If you have  a car I'd say pop down to the 3 Horseshoes in Moulton, off 5 mile lane in Barry, where they have a smaller soft play area that is only a quid and you can spend the money you saved on lunch or a drink.

If you want to take a trip to Brecon there is a great place called Cantref farm. Soft play areas, petting zoo, outside activities, pony rides etc. £7.50 per person but a really good day out. Took ickle 27 there on easter monday and we knackered him out in 2 hours.

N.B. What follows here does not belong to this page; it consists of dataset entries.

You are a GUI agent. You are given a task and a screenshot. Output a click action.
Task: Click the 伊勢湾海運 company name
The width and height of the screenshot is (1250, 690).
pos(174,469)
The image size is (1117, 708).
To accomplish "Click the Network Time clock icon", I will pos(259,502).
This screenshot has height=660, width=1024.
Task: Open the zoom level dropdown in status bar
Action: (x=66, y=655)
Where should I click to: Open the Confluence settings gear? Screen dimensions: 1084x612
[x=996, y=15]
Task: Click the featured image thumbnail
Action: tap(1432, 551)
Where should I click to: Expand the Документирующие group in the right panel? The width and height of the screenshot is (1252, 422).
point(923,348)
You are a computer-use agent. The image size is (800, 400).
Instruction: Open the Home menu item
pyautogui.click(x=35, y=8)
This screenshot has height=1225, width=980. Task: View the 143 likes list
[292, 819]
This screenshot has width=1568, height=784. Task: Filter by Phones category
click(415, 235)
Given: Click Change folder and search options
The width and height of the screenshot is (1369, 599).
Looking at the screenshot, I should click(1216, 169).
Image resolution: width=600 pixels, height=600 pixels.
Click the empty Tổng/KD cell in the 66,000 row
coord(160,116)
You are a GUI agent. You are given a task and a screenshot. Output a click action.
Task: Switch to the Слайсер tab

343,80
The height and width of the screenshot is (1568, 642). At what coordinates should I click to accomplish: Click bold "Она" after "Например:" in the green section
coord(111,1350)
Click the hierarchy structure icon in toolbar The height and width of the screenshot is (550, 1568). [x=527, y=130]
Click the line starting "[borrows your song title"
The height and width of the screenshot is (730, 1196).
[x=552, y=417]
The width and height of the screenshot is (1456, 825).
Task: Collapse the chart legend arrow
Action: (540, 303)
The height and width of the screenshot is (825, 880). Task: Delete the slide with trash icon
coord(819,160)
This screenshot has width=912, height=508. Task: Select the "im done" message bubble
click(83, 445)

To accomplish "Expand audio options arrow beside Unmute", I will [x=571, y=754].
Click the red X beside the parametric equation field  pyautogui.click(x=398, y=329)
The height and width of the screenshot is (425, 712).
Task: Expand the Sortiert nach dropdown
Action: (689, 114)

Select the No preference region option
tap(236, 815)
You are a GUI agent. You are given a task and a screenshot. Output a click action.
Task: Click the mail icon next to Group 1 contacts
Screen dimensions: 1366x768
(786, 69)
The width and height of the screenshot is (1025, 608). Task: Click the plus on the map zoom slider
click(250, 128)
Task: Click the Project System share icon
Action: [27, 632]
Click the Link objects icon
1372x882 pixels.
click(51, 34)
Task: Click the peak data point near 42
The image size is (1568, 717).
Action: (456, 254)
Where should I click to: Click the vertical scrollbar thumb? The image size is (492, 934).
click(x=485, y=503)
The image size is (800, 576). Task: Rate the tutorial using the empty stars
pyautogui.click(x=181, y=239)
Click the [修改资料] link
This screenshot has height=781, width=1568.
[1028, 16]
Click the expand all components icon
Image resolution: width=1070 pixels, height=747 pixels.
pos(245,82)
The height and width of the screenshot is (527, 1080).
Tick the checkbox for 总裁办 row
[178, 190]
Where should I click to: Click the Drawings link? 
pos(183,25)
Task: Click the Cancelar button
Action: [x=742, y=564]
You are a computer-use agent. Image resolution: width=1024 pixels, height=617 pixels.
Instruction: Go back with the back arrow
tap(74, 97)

Further afield there is Folly Farm at Tenby, but I haven't been there and would wlecome any comments from peeps with experience.


----------



## llantwit (Apr 8, 2010)

Continuing this farmyard-related stuff...
Closer to the 'Diff there's the Amelia Farm Trust in the Vale near Cardiff Airport which is really nice with an outdoor play area (an it's free).
Cefn Mably petting farm on the way to Newport (which has one of those soft play areas) but you've gotta pay to get in there (3-4 squid? dunno exact price)
There's also a nice kids play area and petting farm at St Fagans living history museum.
Depending on their age they might like the kids' exploration room at the museum in Cathays Park (lots of cool draws with fossils and bones, some computer stuff, some colouring in stuff, some task sheets, etc... and of course a massive plaster wooly mammoth that moves.
If they're v small then maybe cafe Junior in Roath where kids can play and run wild while parents drink coffee and get uptight.
Roath Park boating lake, ducks to feed, and outdoor play areas
Techniquest is the dogs testes for little kids - a science museum place down the bay where they can do all kinds of cool things.
The big swimming pool down the bay is also very good for little ones (many slides and play areas, etc).


----------



## 1927 (Apr 8, 2010)

Sorry I forgot about Amelia Trust farm, which as Llantwit says is free and just 2 minutes from the 3 Horseshoes, so you have a nice cheap day planned right there!


----------



## 1927 (Apr 8, 2010)

Another thing I thought of. Duffryn Gardens, which although stupid pricey to get in just to look at the gardens, has a play area outside the manin entrance with a tunnel and slide and swing things. We often go down there, grab a coffee from the cafe and sit while Ickle 27 plays on the slide and stuff. Plenty of grass areas too for kicking a ball around.


----------



## Corax (Apr 8, 2010)

Cardiff Metropolitan Cathedral?


----------



## ddraig (Apr 8, 2010)

Corax said:


> Cardiff Metropolitan Cathedral?



you what now?


----------



## Corax (Apr 8, 2010)

ddraig said:


> you what now?



FFS.


----------



## 1927 (Apr 8, 2010)

C'mon Ddraig, use your imagination. There is loads to do for toddlers in a cathedral. Chasing up and down between the pews, splashing in the font, climbing on the altar. using the candel holderes on the altar as light sabres and having a fight with dad. Laughing at the semi naked man with the unhappy face nailed to the wood, its an endless source of fun, almost as good as an adventure playground.


----------



## ddraig (Apr 8, 2010)

calm down calm down! 

was just clarifying! do u mean llandaff?
not been in there myself


----------



## topaz (Apr 8, 2010)

wow, there's loads more than i'd thought, thanks for all the links and suggestions.. she's going to be 2 in june and she's a little shy so i want it to be a gentle introduction to the world of softplay city-style...but with all those links i'm sure i'll find a few, thanks loads urbs xx


----------



## Corax (Apr 9, 2010)

ddraig said:


> calm down calm down!
> 
> was just clarifying! do u mean llandaff?
> not been in there myself



Here you go.

http://www.google.co.uk/search?q=ca...=news_group&ct=title&resnum=1&ved=0CBYQsQQwAA

Perhaps you missed it.  It's not been very high profile.


----------



## topaz (Apr 9, 2010)

Corax said:


> Here you go.
> 
> http://www.google.co.uk/search?q=ca...=news_group&ct=title&resnum=1&ved=0CBYQsQQwAA
> 
> Perhaps you missed it.  It's not been very high profile.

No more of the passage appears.